It is the second city and largest railway center of the United States, and is situated on the southwest shore of Lake Michigan, at the mouths of the rivers Chicago and Calumet, five hundred and ninety feet above sea level and fifteen to seventy-five feet above the lake. It is eight hundred and fifty miles from Baltimore, the nearest Atlantic port, and two thousand four hundred and fifteen miles from San Francisco.
Chicago is noted for the magnitude of its commercial enterprises; for the greatness of its financial institutions; for the excellence of its parks and public playgrounds—particularly in the number, equipment, and splendid use of its small parks in congested localities; for its universities, its efficient public-school system, and for other educational, artistic, and morally uplifting institutions that give to it an enlightened, a cultured, and a progressive citizenship.
It is estimated that not more than 350,000 of the inhabitants are of native American parentage; about 550,000 are Germans, 250,000 are Irish, 225,000 Scandinavians, 160,000 Poles, 110,000 Bohemians, 40,000 Italians, 60,000 Canadians, and 100,000 English and Scottish. There are some fourteen languages, besides English, each of which is spoken by ten thousand or more persons.

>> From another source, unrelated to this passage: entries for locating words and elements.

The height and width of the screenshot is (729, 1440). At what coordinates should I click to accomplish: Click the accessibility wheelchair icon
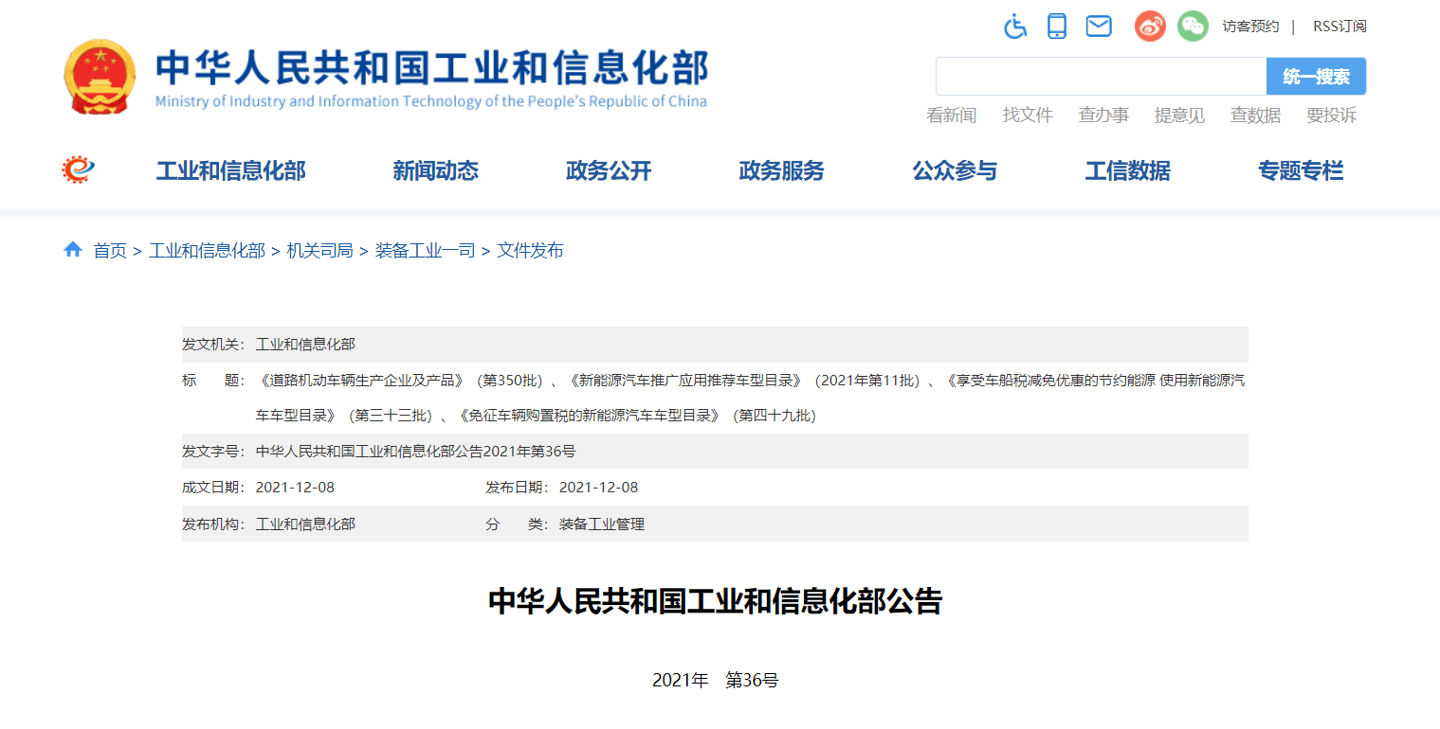pos(1015,26)
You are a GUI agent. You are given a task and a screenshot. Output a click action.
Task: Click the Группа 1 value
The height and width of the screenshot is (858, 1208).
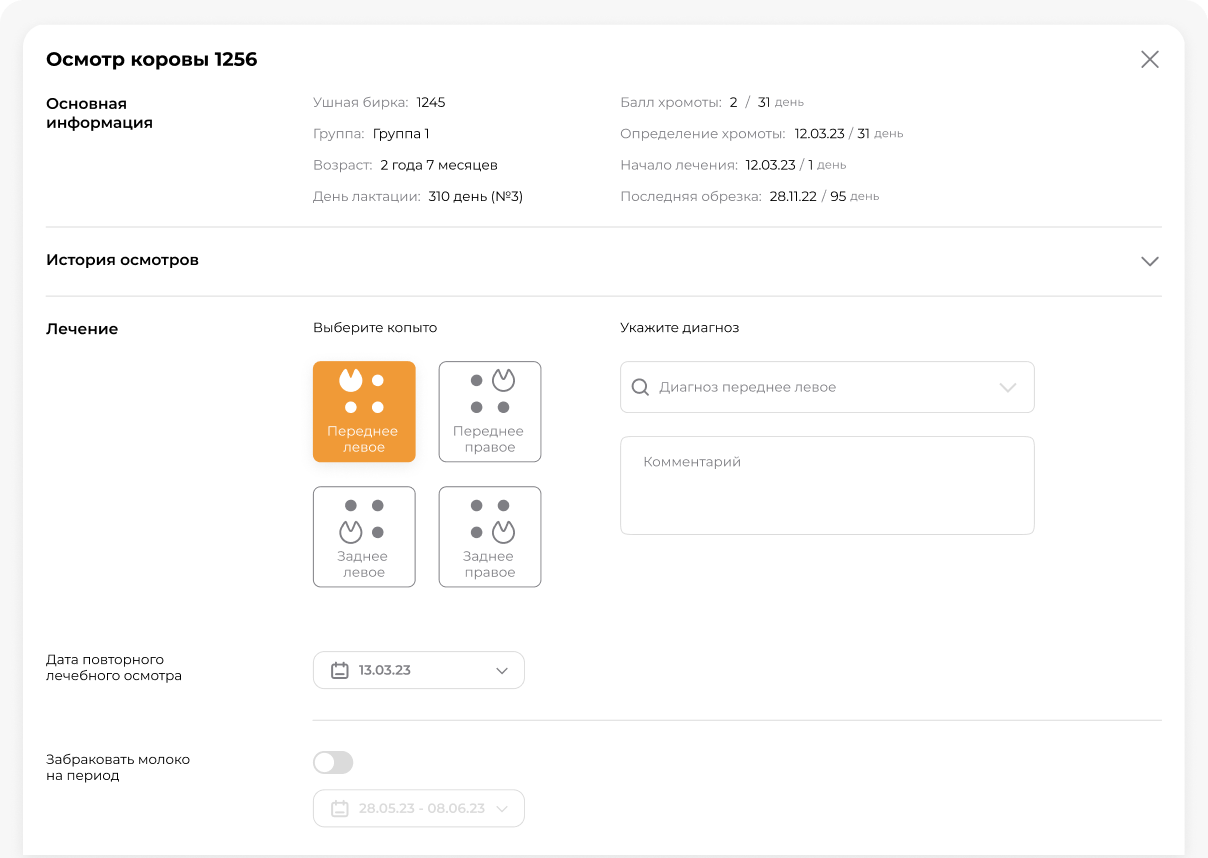coord(401,134)
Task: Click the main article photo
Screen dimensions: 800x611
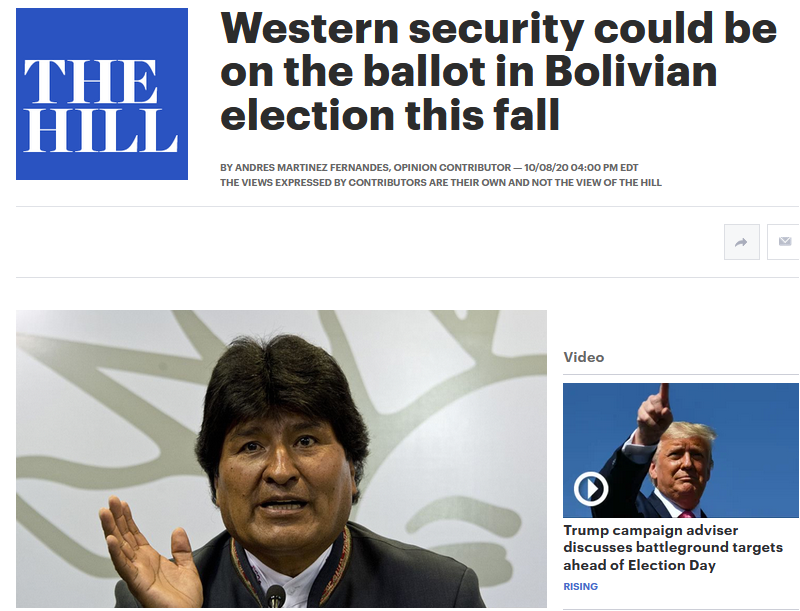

The city has a water-front on the lake of twenty-six miles and is divided by the Chicago River and its branches into three portions, known as the North, South, and West Sides, to which must be added the “Loop,” or business part of the city. The site of the city is remarkably level, rising very slightly from the lake; and its streets are usually wide and straight. Among the chief business-thoroughfares are State, Clark, Madison, Randolph, Dearborn, and La Salle Streets, and Wabash Avenue. Perhaps the finest residence streets are Prairie and Michigan Avenues and Drexel and Grand Boulevards, on the South Side, and Lake Shore Drive, on the North Side.
A splendid bird’s-eye view of Chicago is obtained by ascending to the top of the tower of the Auditorium on Congress Street and Michigan Boulevard. This huge building, erected in 1887-1889 at a cost of three million five hundred thousand dollars, includes a large hotel and a handsome theater. The Fine Arts or Studebaker Building, adjoining the Auditorium, on Michigan Boulevard, is one of the show buildings of Chicago, and has deservedly been described as the focus of the artistic and intellectual life of Chicago, containing as it does a theater, concert, assembly, and lecture rooms, studios of leading artists, and the meeting-places of several clubs. The beautiful Romanesque building to the north of the Fine Arts Building is the Chicago Club. A little farther to the north, at the corner of Jackson Boulevard, is the tall Railway Exchange Building, erected in 1903-1904, and cased in tiles. Next to this on the north is the new building of the Chicago Orchestra Association, on the roof of which is the house of the “Cliff Dwellers,” a literary and artistic club. A little to the south of the Auditorium, at the corner of Harrison Street, is the Harvester Building, erected in 1907, beyond which is the palatial Blackstone Hotel. A little farther to the south is the Illinois Central Station.